> **DESCRIPTION OF THE TASK**: Which lines below fall between the one containing "The width and height of the screenshot is (1360, 896)." and the one containing "Task: Switch to the 更改日志 changelog tab"? Repeat them exactly, counting both of those lines, and add nothing else.

*** RECORDED DATA

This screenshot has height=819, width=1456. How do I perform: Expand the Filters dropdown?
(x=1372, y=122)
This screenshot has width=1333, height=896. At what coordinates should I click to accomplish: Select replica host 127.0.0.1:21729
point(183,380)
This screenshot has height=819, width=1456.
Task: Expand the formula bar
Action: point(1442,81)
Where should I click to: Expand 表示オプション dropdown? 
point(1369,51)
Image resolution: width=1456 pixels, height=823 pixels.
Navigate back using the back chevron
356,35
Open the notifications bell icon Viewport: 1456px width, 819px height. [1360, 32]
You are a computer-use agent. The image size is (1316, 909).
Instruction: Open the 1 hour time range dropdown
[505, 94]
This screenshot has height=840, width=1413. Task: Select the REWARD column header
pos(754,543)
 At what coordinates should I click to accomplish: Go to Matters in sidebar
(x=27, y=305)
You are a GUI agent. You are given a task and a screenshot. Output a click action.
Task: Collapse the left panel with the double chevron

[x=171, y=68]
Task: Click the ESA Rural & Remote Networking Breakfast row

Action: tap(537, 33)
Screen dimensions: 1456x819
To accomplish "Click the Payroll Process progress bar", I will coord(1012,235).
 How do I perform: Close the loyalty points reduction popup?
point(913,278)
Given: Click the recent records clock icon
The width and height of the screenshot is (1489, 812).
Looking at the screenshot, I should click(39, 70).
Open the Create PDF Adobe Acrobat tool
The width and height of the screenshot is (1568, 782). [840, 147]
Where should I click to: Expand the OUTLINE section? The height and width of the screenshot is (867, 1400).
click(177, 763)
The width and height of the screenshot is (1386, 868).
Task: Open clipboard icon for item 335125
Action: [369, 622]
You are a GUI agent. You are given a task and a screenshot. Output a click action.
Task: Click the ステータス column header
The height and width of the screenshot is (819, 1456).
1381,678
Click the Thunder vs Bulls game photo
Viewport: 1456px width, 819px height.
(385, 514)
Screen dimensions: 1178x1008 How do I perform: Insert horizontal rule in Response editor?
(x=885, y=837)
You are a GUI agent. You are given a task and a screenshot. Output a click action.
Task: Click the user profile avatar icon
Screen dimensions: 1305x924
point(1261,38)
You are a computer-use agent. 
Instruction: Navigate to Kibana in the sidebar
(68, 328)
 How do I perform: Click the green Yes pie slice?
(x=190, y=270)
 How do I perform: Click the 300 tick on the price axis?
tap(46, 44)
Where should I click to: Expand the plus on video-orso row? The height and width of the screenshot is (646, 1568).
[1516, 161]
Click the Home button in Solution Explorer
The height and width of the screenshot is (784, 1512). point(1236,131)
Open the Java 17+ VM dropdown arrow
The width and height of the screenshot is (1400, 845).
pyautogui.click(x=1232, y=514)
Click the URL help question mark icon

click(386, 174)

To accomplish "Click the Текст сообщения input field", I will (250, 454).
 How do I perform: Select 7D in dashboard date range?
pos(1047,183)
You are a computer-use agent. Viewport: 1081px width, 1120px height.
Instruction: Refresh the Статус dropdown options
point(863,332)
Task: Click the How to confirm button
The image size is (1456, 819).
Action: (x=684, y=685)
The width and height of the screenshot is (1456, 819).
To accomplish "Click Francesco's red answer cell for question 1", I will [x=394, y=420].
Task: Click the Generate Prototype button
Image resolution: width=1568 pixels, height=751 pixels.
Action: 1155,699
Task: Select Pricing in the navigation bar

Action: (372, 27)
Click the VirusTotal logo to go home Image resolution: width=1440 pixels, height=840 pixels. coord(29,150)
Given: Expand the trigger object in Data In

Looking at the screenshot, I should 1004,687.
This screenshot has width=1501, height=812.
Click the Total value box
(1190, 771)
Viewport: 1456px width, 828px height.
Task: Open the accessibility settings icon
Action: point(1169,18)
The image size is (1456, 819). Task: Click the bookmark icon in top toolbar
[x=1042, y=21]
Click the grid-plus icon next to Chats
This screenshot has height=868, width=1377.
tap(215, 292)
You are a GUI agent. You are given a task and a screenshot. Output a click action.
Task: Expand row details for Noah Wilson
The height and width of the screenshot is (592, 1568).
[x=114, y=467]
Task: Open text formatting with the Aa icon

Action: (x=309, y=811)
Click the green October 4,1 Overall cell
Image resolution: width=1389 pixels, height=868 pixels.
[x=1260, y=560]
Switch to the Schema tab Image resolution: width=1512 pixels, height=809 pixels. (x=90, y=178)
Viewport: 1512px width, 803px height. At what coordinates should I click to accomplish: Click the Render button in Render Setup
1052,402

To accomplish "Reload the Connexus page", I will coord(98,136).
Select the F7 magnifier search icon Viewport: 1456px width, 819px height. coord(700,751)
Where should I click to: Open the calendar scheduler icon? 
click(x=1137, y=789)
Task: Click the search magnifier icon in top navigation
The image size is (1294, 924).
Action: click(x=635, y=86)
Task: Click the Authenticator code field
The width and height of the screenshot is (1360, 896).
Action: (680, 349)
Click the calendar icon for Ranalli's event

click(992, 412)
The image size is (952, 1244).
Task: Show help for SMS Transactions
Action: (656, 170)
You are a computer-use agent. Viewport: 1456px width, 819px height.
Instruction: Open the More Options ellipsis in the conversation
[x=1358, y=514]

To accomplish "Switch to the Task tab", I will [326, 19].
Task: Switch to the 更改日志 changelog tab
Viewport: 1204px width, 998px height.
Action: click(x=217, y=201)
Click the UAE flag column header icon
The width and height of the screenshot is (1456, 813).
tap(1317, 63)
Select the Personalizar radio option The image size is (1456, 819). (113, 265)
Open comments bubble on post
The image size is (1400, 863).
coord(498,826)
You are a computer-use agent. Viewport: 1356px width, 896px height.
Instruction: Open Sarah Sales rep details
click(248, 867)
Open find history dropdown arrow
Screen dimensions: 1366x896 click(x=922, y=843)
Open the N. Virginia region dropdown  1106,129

******

> **SOLUTION FOR THIS EXERCISE**:
The width and height of the screenshot is (1360, 896).
Action: (680, 349)
Click the calendar icon for Ranalli's event

click(992, 412)
The image size is (952, 1244).
Task: Show help for SMS Transactions
Action: (656, 170)
You are a computer-use agent. Viewport: 1456px width, 819px height.
Instruction: Open the More Options ellipsis in the conversation
[x=1358, y=514]

To accomplish "Switch to the Task tab", I will [326, 19].
Task: Switch to the 更改日志 changelog tab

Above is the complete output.